The positive responses are consistent with surveys conducted after previous Creative Placemaking Leadership Summits. The National Consortium for Creative Placemaking organized four regional Summits in 2018 that culminated with another national Summit in the Washington D.C. area last October. This year, the national Summit will occur in Phoenix, Nov. 14-16, and will follow four regional Summits. (The fourth regional Summit will cover the Midwest in Cincinnati, Oct. 10-12.)
Of 186 people who registered for the Pacific Summit, 31 completed the online survey. Respondents liked their teachers. About 83 percent agreed or strongly agreed that they were satisfied with the diversity and quality of instructors. (Only 18 percent of the respondents identified as instructors. The rest were attendees.)
Some 81 percent reported they expanded their networks, and 90 percent agreed that there was plenty of time for networking. 77 percent concurred there was a good mix of learning experiences.
Summit attendees are typically an eclectic mix of leaders, volunteers and managers in a variety of professions, and many of them lead busy lives and wear multiple hats. The Pacific summit was no different. Survey participants work or volunteer at grant making organizations and in architecture, engineering, planning or design organizations. Many produce art, and a number of them are involved in arts advocacy and administration. They also work or study at schools, colleges or universities.

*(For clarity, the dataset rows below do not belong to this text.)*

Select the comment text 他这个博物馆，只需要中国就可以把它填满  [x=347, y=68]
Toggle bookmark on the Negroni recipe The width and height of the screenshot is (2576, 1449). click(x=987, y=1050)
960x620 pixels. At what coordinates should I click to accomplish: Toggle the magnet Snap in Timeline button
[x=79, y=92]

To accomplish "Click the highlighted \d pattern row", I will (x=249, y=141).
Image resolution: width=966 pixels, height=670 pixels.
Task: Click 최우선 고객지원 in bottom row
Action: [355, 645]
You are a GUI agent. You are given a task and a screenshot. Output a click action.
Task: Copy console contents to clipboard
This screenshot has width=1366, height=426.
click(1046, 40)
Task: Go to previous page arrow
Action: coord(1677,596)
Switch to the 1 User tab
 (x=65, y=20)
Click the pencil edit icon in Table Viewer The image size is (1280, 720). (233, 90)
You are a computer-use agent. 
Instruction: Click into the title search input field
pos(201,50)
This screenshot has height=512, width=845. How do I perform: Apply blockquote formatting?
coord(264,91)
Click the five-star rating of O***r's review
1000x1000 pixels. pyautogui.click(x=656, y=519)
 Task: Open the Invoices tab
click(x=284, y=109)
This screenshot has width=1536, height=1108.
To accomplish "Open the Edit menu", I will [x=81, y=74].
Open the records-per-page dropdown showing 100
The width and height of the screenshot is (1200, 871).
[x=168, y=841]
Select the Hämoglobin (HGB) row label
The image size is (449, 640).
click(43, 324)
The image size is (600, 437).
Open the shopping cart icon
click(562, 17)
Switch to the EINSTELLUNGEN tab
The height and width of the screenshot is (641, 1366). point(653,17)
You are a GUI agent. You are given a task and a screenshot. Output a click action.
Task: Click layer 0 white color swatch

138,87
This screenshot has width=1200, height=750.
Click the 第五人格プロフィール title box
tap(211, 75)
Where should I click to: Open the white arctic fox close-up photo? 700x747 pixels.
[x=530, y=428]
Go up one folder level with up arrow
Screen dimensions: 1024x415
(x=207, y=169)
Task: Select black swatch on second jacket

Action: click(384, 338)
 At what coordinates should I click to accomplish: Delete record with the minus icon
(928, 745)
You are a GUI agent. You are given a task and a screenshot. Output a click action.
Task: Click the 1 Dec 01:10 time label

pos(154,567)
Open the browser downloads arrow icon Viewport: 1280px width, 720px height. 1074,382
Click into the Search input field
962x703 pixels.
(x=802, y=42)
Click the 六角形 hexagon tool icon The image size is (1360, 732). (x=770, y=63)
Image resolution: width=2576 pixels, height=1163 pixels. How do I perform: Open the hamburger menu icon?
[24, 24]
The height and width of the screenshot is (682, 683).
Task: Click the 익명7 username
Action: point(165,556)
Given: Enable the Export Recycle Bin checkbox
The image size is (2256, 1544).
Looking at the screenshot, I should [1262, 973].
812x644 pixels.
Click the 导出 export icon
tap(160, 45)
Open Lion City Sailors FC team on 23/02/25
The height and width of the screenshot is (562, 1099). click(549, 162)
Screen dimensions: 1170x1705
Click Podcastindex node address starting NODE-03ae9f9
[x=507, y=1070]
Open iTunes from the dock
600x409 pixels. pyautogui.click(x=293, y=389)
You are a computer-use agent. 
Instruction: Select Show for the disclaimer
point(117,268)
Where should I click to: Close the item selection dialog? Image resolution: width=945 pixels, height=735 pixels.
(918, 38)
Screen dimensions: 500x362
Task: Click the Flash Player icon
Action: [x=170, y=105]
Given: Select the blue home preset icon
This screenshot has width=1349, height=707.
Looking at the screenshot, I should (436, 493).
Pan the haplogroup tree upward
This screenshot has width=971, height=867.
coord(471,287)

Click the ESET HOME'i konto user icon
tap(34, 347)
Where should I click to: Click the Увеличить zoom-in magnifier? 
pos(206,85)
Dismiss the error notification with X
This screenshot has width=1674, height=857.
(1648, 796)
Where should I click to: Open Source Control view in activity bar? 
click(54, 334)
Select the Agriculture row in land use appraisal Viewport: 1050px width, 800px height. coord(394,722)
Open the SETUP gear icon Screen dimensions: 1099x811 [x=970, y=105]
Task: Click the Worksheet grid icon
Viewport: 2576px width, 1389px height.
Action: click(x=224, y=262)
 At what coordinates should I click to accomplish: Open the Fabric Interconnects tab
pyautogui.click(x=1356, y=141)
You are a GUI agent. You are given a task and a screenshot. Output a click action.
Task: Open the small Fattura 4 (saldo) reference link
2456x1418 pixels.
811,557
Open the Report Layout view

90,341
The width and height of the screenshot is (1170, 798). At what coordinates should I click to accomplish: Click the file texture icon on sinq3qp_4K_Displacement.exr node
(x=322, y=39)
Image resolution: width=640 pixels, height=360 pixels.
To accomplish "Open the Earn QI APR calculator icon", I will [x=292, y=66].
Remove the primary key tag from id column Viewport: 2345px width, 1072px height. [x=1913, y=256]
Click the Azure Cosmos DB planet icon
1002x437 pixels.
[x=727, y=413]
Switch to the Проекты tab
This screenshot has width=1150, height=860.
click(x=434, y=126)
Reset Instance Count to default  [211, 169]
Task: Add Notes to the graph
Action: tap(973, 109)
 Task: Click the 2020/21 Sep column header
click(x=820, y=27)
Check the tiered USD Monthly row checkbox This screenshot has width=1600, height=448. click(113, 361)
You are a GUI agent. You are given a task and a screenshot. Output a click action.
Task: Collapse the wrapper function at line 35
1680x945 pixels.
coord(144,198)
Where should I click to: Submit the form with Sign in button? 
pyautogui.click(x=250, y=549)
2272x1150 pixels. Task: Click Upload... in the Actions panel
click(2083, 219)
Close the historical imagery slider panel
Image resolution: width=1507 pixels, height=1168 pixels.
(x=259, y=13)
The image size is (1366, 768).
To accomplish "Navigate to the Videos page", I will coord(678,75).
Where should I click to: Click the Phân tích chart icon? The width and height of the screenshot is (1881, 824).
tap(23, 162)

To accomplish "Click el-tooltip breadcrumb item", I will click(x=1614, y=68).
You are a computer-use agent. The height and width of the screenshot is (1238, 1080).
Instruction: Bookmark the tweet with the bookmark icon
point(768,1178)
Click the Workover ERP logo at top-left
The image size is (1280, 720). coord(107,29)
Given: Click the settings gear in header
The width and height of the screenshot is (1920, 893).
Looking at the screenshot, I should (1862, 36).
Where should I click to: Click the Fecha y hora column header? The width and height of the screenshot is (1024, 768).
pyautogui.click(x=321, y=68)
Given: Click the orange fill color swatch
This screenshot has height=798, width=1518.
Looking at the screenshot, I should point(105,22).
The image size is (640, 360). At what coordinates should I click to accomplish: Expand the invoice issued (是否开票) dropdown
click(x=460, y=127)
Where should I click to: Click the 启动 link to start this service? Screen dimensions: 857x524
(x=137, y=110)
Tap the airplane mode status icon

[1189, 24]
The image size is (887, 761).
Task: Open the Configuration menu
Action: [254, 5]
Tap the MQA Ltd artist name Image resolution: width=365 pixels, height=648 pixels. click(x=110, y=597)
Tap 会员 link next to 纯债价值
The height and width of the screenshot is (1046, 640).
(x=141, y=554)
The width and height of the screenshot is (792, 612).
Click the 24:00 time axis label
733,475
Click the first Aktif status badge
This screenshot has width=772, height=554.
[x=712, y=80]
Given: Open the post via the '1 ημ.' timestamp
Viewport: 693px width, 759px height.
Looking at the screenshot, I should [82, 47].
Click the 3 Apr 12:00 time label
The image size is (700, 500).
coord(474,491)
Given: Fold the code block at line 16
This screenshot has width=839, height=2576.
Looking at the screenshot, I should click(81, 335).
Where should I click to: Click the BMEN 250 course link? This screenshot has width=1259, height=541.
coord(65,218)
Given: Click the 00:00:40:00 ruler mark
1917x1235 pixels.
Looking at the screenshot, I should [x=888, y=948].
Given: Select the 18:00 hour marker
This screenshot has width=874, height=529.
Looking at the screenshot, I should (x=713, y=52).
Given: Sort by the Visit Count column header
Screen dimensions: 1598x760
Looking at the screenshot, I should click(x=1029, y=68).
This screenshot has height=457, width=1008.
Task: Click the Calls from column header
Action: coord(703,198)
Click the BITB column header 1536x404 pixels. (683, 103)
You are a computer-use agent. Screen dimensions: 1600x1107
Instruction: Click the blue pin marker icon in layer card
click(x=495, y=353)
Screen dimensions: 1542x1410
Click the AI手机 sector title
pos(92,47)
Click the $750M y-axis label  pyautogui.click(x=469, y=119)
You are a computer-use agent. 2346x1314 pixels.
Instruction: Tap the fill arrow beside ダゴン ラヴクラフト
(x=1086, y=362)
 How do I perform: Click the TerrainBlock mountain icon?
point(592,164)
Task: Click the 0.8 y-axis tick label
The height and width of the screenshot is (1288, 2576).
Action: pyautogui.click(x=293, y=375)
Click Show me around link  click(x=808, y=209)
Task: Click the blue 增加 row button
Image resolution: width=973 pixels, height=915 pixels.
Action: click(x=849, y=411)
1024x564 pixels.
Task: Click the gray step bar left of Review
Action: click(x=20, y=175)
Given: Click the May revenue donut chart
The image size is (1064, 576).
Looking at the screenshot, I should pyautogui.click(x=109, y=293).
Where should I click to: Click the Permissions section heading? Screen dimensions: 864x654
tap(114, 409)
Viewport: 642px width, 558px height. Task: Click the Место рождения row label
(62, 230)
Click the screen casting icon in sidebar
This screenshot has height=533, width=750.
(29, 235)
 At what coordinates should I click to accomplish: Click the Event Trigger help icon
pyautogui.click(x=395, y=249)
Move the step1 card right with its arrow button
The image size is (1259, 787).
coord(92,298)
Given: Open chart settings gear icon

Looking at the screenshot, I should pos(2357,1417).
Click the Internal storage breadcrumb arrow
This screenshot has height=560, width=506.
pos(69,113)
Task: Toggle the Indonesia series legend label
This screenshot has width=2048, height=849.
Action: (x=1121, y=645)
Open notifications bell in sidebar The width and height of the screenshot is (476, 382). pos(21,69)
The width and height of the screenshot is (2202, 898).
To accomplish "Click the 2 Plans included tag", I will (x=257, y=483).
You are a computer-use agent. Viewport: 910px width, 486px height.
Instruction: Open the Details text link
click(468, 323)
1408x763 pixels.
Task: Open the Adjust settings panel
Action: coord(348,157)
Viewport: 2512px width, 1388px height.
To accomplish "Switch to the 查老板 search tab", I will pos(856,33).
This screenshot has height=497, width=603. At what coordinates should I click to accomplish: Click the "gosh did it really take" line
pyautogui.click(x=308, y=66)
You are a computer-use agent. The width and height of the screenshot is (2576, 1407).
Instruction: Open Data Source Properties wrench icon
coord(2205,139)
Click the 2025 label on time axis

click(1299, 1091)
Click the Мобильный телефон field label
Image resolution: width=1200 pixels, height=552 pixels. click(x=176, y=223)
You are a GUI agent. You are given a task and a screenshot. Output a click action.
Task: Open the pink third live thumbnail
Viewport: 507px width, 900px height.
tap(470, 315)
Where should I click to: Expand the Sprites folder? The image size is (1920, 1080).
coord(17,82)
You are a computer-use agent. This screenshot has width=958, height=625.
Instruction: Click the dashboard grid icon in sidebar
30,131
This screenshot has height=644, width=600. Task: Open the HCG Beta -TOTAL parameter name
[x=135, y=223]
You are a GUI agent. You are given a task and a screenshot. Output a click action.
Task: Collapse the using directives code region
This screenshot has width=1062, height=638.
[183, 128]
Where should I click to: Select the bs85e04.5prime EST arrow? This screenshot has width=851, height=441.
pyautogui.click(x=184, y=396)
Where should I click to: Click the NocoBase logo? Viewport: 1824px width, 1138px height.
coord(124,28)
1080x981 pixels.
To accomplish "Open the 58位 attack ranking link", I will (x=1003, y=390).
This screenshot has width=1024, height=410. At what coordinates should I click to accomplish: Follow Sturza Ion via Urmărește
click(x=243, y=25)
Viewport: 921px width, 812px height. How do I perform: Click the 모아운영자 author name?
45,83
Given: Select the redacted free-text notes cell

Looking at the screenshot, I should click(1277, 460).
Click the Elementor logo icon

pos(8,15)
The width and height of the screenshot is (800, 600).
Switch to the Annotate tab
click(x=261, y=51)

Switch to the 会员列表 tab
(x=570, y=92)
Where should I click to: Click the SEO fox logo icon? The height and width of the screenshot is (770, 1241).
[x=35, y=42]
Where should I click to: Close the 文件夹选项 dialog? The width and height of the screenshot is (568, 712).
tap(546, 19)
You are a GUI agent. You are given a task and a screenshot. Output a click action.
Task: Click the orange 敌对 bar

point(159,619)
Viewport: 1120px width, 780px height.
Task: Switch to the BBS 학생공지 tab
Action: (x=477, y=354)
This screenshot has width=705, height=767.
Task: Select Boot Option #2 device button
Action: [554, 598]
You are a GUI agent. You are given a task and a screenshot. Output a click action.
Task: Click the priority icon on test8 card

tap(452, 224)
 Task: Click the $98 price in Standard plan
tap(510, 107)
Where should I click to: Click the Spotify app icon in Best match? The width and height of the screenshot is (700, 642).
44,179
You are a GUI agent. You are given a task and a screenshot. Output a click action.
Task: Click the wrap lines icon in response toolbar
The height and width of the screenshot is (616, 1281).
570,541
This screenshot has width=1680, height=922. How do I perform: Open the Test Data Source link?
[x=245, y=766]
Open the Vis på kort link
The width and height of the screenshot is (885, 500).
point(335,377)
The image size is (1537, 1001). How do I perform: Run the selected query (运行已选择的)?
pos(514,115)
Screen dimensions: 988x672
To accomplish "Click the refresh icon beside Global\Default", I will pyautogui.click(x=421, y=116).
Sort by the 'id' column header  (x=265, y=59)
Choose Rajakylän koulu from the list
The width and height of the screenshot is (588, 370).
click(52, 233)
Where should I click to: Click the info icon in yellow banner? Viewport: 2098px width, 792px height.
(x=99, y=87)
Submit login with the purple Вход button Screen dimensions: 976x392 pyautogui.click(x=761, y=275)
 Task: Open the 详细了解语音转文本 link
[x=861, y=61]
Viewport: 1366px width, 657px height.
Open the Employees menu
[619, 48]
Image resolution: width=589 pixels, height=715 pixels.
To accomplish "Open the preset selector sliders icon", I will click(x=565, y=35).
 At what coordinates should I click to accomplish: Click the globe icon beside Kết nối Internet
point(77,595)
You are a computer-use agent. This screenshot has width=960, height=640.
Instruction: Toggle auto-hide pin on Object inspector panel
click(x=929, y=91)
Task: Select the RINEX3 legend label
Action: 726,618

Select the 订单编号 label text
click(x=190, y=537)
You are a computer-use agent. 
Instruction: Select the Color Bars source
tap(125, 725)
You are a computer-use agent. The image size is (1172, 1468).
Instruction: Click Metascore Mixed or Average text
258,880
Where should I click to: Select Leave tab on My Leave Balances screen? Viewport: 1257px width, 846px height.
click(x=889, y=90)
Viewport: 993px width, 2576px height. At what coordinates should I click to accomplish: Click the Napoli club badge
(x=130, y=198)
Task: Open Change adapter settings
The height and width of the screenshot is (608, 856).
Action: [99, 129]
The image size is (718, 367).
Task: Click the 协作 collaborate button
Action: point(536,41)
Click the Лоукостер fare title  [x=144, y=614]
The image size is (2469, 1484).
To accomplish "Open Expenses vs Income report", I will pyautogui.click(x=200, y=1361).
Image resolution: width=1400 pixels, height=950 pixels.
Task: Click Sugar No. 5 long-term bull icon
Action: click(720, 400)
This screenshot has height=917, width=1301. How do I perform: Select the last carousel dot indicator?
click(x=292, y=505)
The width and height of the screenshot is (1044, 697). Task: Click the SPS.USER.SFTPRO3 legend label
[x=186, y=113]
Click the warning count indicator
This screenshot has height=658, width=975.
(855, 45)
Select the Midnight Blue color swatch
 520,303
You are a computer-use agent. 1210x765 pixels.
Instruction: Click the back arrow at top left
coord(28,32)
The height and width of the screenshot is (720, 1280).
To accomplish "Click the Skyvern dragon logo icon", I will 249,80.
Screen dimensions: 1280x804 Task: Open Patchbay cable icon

Many also work in community or economic development. A small number work in destination marketing.
Respondents were allowed to identify with more than one industry, and many did. Of the 31 people who answered the question about profession, 13 people, or 42 percent, checked more than one box.
In each professional category, respondents were asked to identify as either an executive or key decision maker, a manager or coordinator, a self-employed person, consultant, student or other. In every category a preponderance of respondents identified either as key decision makers or managers, with the exception of art production. Most of the artists identified as either self employed or students/interns. In arts administration, most people identified as executive or key decision makers or managers.
NCCP values iterative processes that incorporate feedback and address evolving needs. To this end, the survey inquired what NCCP
could do to make future Summits even better. The answers, like our eclectic attendees, varied greatly. The most common suggestion was to hold the Summits at locations that embody creative placemaking values. A few respondents indicated that there were too many good choices and not enough time to attend everything. One person expressed disappointment that many people left the Summit before the third day, when four simultaneous field workshops in Los Angeles were held. A few people requested more structured networking intended for introverted people or those who wanted to quickly find their peers from their own professions. One individual suggested having an "action center" to test ideas in spaces. Another person suggested more options for people who do creative placemaking in rural areas.